Exercise details
Reproduce the following text on paying for news subscriptions in full, with no changes.

Quoted text
>> Begin
To your point, maybe if what we got in return were worth a shit, people would be more willing to pay. But it gets shittier and shittier, more and more inundated with ads, worse journalism with more clickbait and AI, all for prices that go up every year to multiple times per year.

It was more reasonable when you could go to the store and pay for one newspaper or one issue of a magazine. Then if you really liked it you could subscribe. Now there’s no other option but to subscribe. Not everyone wants to be paying a bunch of separate subscription fees per month just to get decent news, and not everyone wants one hundred percent of a news outlets content. But we’re charged for it regardless. Fuck no, no one wants to pay for that.

Maybe if it were one of the only things that required a subscription. Like it used to be. But now, almost every single thing we use comes with a subscription charge and there’s usually no other way to pay for it. It’s all or nothing. And it gets totally exhausting, aggravating, and ridiculously expensive, especially when they force you to pay for a bunch of shit you don’t need, or they charge you cancellation fees on top of an extra month, or raise the monthly price without telling you, or tack on extra charges for shit that should just come with it in the first place, etc etc.
>> End
Material provided
>> Begin
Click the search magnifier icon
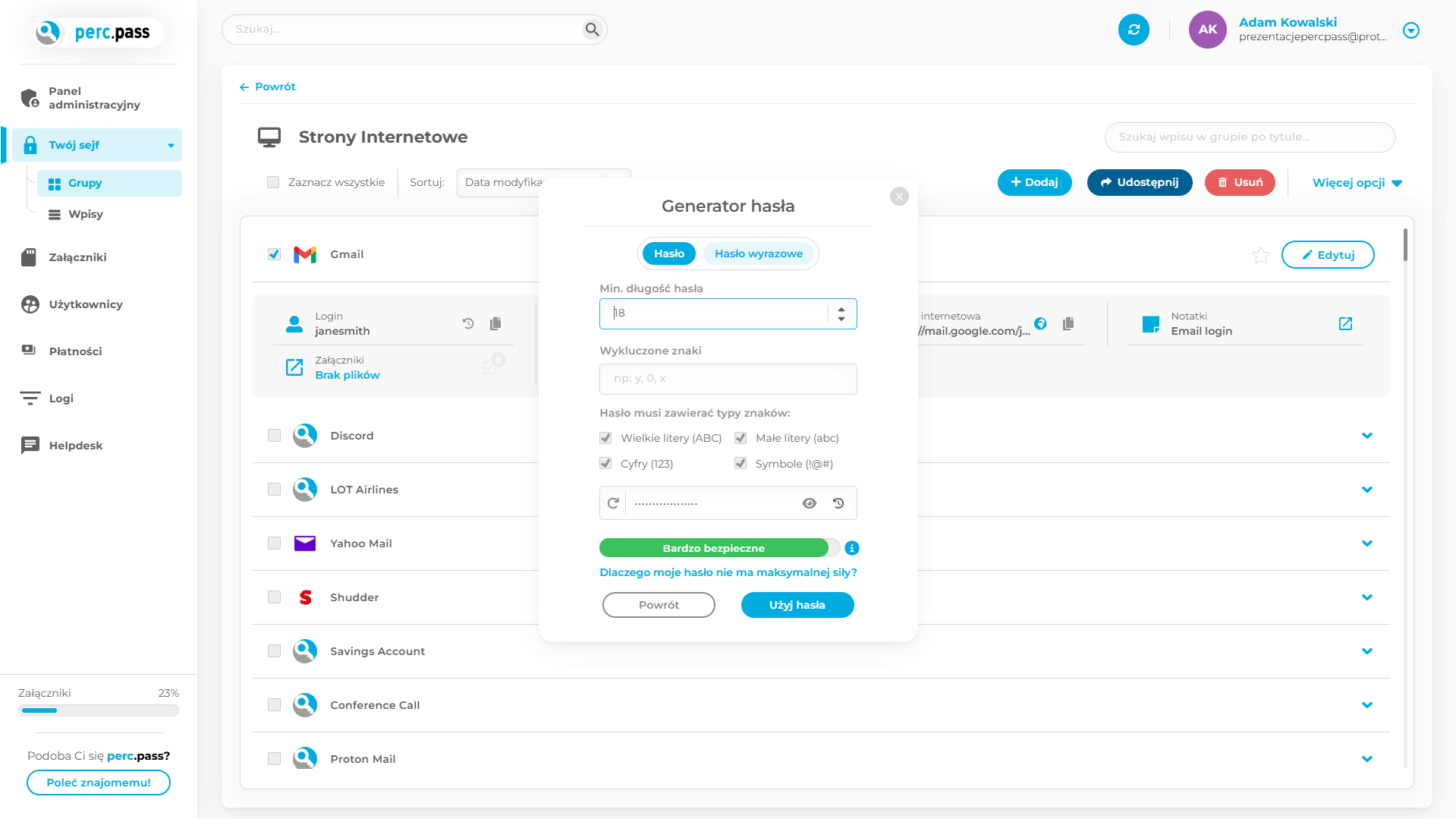 point(592,30)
>> End
Task result
To your point, maybe if what we got in return were worth a shit, people would be more willing to pay. But it gets shittier and shittier, more and more inundated with ads, worse journalism with more clickbait and AI, all for prices that go up every year to multiple times per year.

It was more reasonable when you could go to the store and pay for one newspaper or one issue of a magazine. Then if you really liked it you could subscribe. Now there’s no other option but to subscribe. Not everyone wants to be paying a bunch of separate subscription fees per month just to get decent news, and not everyone wants one hundred percent of a news outlets content. But we’re charged for it regardless. Fuck no, no one wants to pay for that.

Maybe if it were one of the only things that required a subscription. Like it used to be. But now, almost every single thing we use comes with a subscription charge and there’s usually no other way to pay for it. It’s all or nothing. And it gets totally exhausting, aggravating, and ridiculously expensive, especially when they force you to pay for a bunch of shit you don’t need, or they charge you cancellation fees on top of an extra month, or raise the monthly price without telling you, or tack on extra charges for shit that should just come with it in the first place, etc etc.